▸ Your task:
The output consists only of the lines from the one with "At what coordinates" through the end of the records, each printed exactly, and contains no pictures.

▸ Information given:
BEGIN

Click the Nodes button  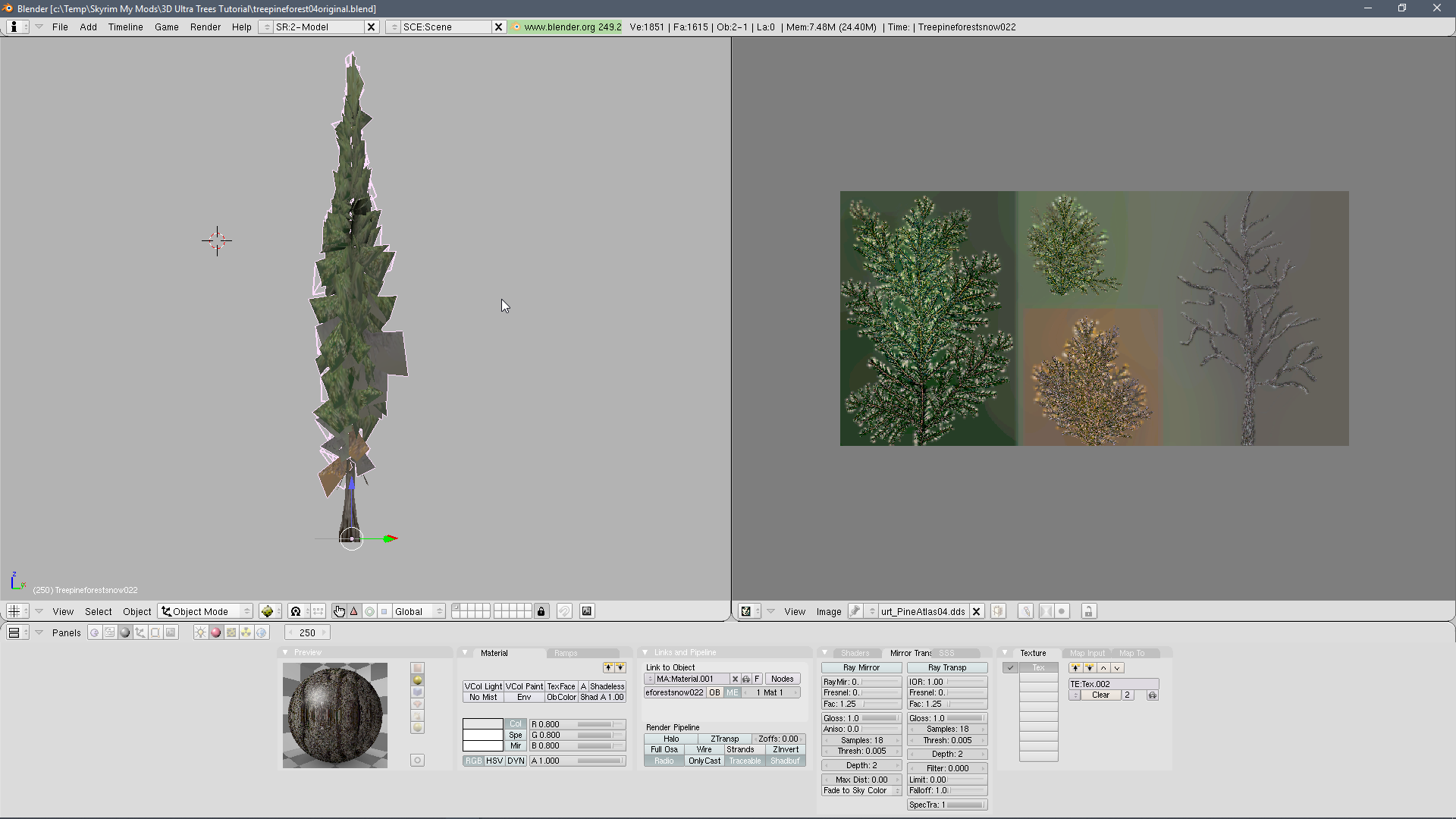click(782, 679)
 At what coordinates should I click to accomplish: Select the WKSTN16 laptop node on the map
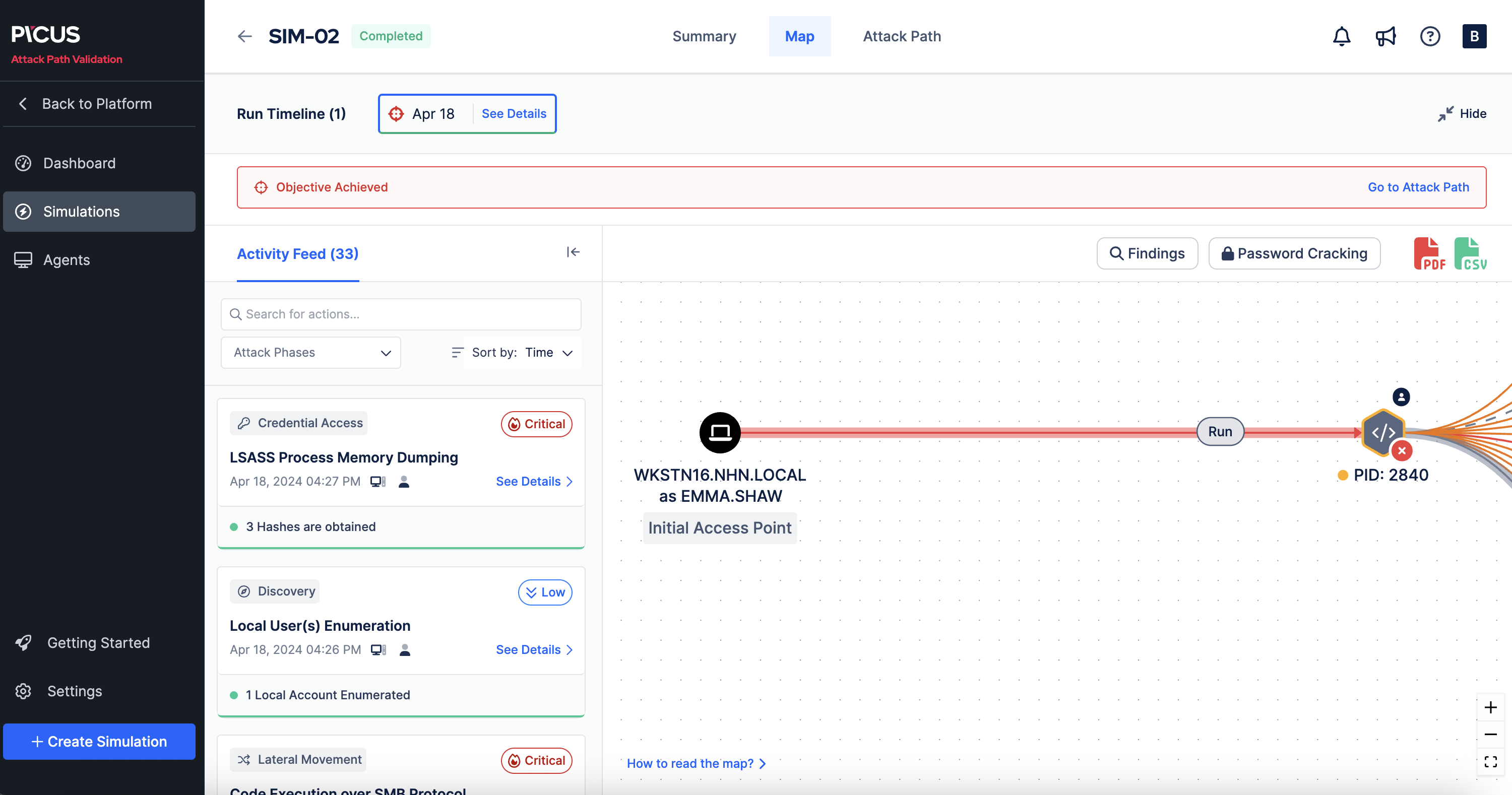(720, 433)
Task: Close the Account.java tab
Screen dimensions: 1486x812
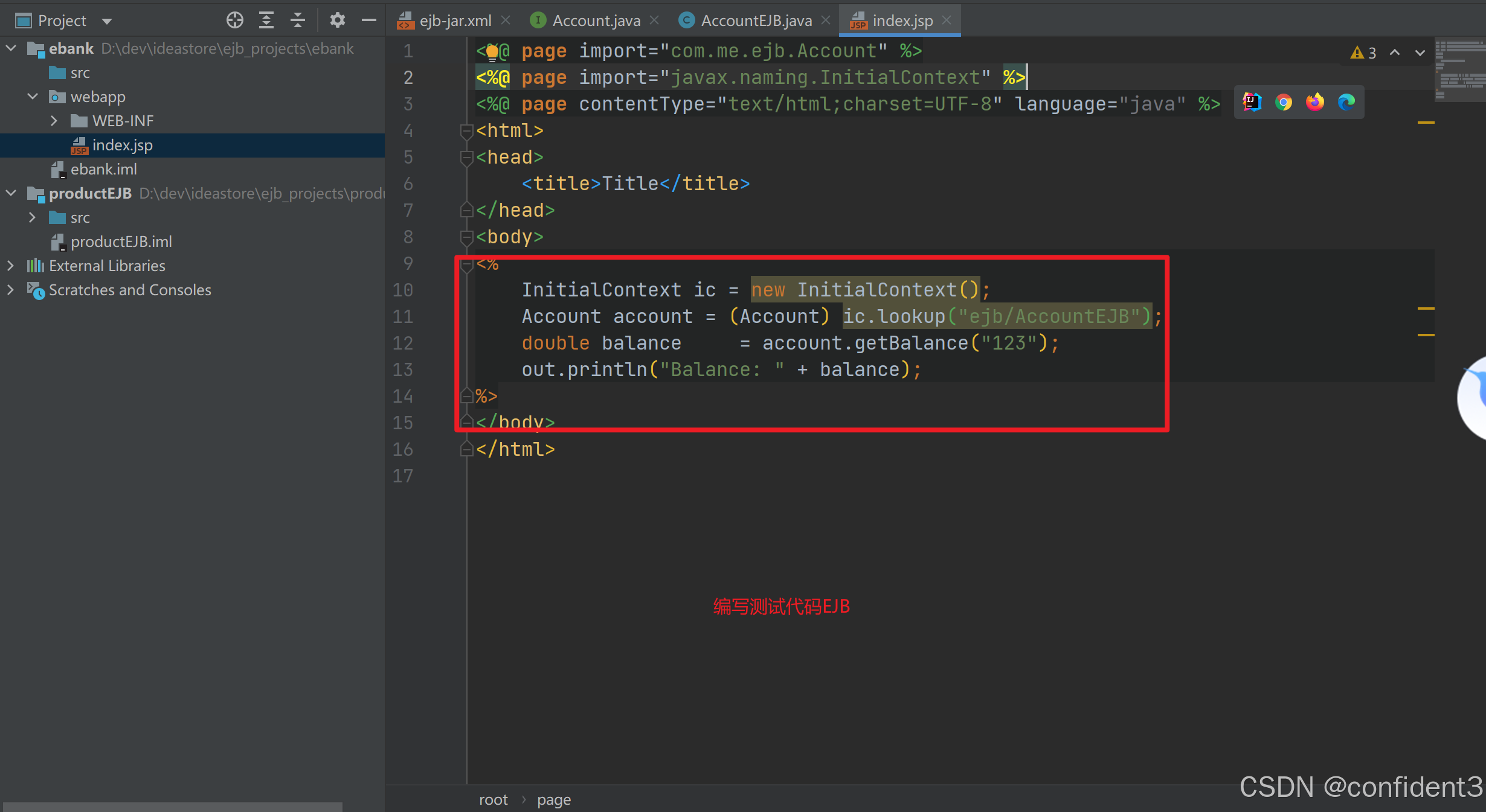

END

▸ Task answer:
 At what coordinates should I click to accomplish: Select the WKSTN16 laptop node on the map
(720, 433)
Task: Close the Account.java tab
Screen dimensions: 1486x812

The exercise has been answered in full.